The Swiss National Bank cut its key rate by 0.25 percentage points to 1.25%. The decision surprised markets, which, on average, expected no change after a similar move in March. The SNB also issued a warning that it is ready to intervene actively on FX if necessary.
Even with the key rate cut, the Swiss Central Bank forecasts inflation of 1.4% in 2024 and 1.1% in 2025. This is well below the 2% target by a wide margin and 0.1 percentage point less than forecasted three months ago. This potentially opens the door to further policy easing in the coming months.
The strong franc was also likely a factor in favour of a softer tone on rates. USD/CHF lost over 3.5% in the month to Wednesday, contrasting with the dollar's 1.5% rise against a basket of major currencies over the same period.

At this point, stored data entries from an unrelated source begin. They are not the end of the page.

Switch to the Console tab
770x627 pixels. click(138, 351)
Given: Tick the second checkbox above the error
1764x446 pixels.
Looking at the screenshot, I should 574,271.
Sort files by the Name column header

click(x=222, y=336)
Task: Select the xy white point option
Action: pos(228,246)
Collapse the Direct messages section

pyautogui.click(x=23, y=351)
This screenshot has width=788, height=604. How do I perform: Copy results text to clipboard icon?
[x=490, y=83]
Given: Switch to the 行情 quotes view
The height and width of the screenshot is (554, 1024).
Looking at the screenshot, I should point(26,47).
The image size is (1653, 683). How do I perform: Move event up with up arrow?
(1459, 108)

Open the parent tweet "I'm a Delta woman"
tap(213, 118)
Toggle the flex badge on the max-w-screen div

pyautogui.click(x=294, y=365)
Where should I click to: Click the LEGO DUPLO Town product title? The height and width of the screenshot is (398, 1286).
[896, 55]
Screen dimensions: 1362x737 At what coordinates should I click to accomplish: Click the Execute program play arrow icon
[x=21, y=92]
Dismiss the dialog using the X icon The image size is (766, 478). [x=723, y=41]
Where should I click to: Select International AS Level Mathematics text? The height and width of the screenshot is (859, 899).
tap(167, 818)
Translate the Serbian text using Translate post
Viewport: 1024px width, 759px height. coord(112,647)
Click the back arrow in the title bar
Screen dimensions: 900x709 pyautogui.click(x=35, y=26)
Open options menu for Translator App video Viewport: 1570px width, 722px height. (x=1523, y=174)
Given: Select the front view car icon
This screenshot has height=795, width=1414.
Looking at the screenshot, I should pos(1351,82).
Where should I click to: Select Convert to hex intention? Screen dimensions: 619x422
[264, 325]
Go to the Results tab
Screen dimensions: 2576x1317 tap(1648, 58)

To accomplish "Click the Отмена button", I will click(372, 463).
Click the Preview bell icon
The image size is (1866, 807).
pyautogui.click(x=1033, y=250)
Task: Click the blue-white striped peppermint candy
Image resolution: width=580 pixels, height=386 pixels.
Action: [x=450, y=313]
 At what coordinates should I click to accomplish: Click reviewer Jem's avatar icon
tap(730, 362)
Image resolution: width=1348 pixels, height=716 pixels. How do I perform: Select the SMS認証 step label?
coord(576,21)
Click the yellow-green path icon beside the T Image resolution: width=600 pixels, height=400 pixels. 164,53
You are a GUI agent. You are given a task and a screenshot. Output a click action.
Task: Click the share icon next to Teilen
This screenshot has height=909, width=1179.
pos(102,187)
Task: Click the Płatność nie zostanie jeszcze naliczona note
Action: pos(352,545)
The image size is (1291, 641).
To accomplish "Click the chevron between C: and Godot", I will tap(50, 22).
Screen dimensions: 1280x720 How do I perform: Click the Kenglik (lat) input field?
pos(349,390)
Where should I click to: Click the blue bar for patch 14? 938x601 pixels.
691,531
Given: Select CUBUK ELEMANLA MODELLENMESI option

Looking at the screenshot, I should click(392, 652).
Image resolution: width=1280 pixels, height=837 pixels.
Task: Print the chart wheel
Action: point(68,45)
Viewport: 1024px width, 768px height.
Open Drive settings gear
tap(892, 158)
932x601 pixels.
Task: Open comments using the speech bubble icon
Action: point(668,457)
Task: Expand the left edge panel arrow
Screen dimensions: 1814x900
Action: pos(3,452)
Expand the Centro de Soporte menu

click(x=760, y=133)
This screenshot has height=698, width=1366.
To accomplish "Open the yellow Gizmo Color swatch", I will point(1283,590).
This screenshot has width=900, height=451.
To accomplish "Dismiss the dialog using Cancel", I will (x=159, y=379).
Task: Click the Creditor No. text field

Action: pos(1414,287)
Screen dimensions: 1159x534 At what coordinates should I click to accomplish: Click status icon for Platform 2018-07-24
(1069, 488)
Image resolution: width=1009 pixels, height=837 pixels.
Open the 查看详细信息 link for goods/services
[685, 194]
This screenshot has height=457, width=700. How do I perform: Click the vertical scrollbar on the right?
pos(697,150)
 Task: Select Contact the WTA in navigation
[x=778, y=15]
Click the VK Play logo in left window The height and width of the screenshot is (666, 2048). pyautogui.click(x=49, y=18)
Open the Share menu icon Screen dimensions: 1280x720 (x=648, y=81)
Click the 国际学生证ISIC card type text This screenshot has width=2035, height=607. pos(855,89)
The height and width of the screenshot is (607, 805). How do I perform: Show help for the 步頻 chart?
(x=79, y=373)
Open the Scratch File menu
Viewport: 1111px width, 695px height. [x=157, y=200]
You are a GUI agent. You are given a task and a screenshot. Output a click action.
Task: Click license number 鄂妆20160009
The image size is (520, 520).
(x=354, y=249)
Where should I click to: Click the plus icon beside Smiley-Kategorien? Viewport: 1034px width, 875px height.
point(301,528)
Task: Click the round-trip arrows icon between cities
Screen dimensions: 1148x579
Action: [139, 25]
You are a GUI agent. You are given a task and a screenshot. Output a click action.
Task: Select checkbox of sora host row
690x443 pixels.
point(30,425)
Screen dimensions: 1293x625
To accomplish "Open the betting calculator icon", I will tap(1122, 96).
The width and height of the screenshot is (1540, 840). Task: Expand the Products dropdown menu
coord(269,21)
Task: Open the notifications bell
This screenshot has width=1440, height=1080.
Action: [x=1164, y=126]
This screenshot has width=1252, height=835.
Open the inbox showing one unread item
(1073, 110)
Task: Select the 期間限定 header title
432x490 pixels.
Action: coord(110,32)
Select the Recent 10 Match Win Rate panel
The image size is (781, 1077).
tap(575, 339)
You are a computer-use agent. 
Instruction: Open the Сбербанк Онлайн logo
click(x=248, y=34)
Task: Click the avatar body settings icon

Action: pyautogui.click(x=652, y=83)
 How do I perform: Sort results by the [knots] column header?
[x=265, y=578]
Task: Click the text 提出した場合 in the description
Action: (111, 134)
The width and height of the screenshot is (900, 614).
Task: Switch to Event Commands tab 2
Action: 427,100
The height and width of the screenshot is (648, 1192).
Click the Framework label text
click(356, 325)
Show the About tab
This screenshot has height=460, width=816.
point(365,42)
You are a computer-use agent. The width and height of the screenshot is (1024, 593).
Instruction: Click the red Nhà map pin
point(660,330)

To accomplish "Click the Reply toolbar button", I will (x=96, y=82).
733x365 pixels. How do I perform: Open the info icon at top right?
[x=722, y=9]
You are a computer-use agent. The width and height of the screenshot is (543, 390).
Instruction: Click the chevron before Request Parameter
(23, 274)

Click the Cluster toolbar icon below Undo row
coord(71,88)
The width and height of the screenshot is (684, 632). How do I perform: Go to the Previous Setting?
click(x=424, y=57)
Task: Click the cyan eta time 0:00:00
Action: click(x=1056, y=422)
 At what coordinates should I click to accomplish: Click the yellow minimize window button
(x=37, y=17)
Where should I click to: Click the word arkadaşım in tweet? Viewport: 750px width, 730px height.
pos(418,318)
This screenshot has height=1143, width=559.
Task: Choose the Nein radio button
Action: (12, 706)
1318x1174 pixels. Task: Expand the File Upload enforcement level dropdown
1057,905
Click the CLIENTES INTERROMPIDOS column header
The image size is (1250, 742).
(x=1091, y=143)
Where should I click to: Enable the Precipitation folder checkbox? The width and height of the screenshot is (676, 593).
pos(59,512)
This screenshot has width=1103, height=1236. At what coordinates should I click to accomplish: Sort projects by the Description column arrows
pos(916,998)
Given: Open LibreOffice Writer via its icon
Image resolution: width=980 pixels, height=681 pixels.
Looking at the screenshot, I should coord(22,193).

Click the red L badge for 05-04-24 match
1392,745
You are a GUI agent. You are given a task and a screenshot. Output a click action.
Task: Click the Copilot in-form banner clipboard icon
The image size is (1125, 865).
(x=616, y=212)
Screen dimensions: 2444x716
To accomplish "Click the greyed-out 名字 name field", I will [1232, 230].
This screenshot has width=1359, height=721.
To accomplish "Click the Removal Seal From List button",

The CHF lost around 0.5% to major peers immediately after the rate decision. As was the case in March, it is worth being prepared that this is just the beginning of the move, as markets will smoothly implement the changes in quotes.
However, the franc is unlikely to weaken as much as it did after the March decline when it lost about 3.5% in three weeks. The ECB and the Bank of Canada have already started their policy easing, and the Fed is expected to make such a move in September.
In our view, USD/CHF has a high chance of returning above the 200-day moving average, heading towards 0.9020 (April-May support area). In turn, EUR/CHF may return to the 0.9680-0.9700 area.